TASK INSTRUCTIONS -
Copy out the lines below word for word, beginning with the very first one and going on through the line that contains "center [829, 109].", that line included.

[Entries on where items appear]
▼

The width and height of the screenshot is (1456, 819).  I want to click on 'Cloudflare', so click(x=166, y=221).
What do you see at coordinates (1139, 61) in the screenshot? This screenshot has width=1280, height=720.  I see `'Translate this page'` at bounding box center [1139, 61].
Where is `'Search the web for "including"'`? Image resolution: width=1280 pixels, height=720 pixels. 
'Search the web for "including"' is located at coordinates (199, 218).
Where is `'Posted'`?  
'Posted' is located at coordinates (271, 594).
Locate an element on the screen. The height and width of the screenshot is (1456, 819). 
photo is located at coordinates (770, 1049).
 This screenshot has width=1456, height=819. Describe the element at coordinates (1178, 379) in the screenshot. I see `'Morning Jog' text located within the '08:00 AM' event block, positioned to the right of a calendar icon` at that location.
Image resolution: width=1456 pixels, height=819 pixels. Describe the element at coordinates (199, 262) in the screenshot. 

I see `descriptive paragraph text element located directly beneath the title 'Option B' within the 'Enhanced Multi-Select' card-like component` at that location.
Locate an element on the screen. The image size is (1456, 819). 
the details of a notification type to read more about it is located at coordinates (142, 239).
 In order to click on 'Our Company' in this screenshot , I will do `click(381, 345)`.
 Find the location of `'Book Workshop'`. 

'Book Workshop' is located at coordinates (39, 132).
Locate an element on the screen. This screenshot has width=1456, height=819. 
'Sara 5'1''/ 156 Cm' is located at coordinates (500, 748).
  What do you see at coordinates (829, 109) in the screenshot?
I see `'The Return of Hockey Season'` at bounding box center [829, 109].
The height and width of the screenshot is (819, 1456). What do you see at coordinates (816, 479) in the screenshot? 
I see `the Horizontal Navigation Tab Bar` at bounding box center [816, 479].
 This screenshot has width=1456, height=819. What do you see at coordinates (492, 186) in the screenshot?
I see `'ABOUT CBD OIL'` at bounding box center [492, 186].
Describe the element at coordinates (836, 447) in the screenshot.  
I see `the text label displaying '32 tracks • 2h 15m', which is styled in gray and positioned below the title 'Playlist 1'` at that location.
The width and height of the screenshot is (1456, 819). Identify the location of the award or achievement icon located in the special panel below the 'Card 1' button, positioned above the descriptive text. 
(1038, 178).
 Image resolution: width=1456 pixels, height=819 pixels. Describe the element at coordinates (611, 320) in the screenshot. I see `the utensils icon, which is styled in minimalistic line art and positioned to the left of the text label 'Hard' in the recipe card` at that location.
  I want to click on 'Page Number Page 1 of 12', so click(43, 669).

▲

FINAL RESULT -
The width and height of the screenshot is (1456, 819).  I want to click on 'Cloudflare', so click(x=166, y=221).
What do you see at coordinates (1139, 61) in the screenshot? This screenshot has width=1280, height=720.  I see `'Translate this page'` at bounding box center [1139, 61].
Where is `'Search the web for "including"'`? Image resolution: width=1280 pixels, height=720 pixels. 
'Search the web for "including"' is located at coordinates (199, 218).
Where is `'Posted'`?  
'Posted' is located at coordinates (271, 594).
Locate an element on the screen. The height and width of the screenshot is (1456, 819). 
photo is located at coordinates (770, 1049).
 This screenshot has width=1456, height=819. Describe the element at coordinates (1178, 379) in the screenshot. I see `'Morning Jog' text located within the '08:00 AM' event block, positioned to the right of a calendar icon` at that location.
Image resolution: width=1456 pixels, height=819 pixels. Describe the element at coordinates (199, 262) in the screenshot. 

I see `descriptive paragraph text element located directly beneath the title 'Option B' within the 'Enhanced Multi-Select' card-like component` at that location.
Locate an element on the screen. The image size is (1456, 819). 
the details of a notification type to read more about it is located at coordinates (142, 239).
 In order to click on 'Our Company' in this screenshot , I will do `click(381, 345)`.
 Find the location of `'Book Workshop'`. 

'Book Workshop' is located at coordinates (39, 132).
Locate an element on the screen. This screenshot has width=1456, height=819. 
'Sara 5'1''/ 156 Cm' is located at coordinates (500, 748).
  What do you see at coordinates (829, 109) in the screenshot?
I see `'The Return of Hockey Season'` at bounding box center [829, 109].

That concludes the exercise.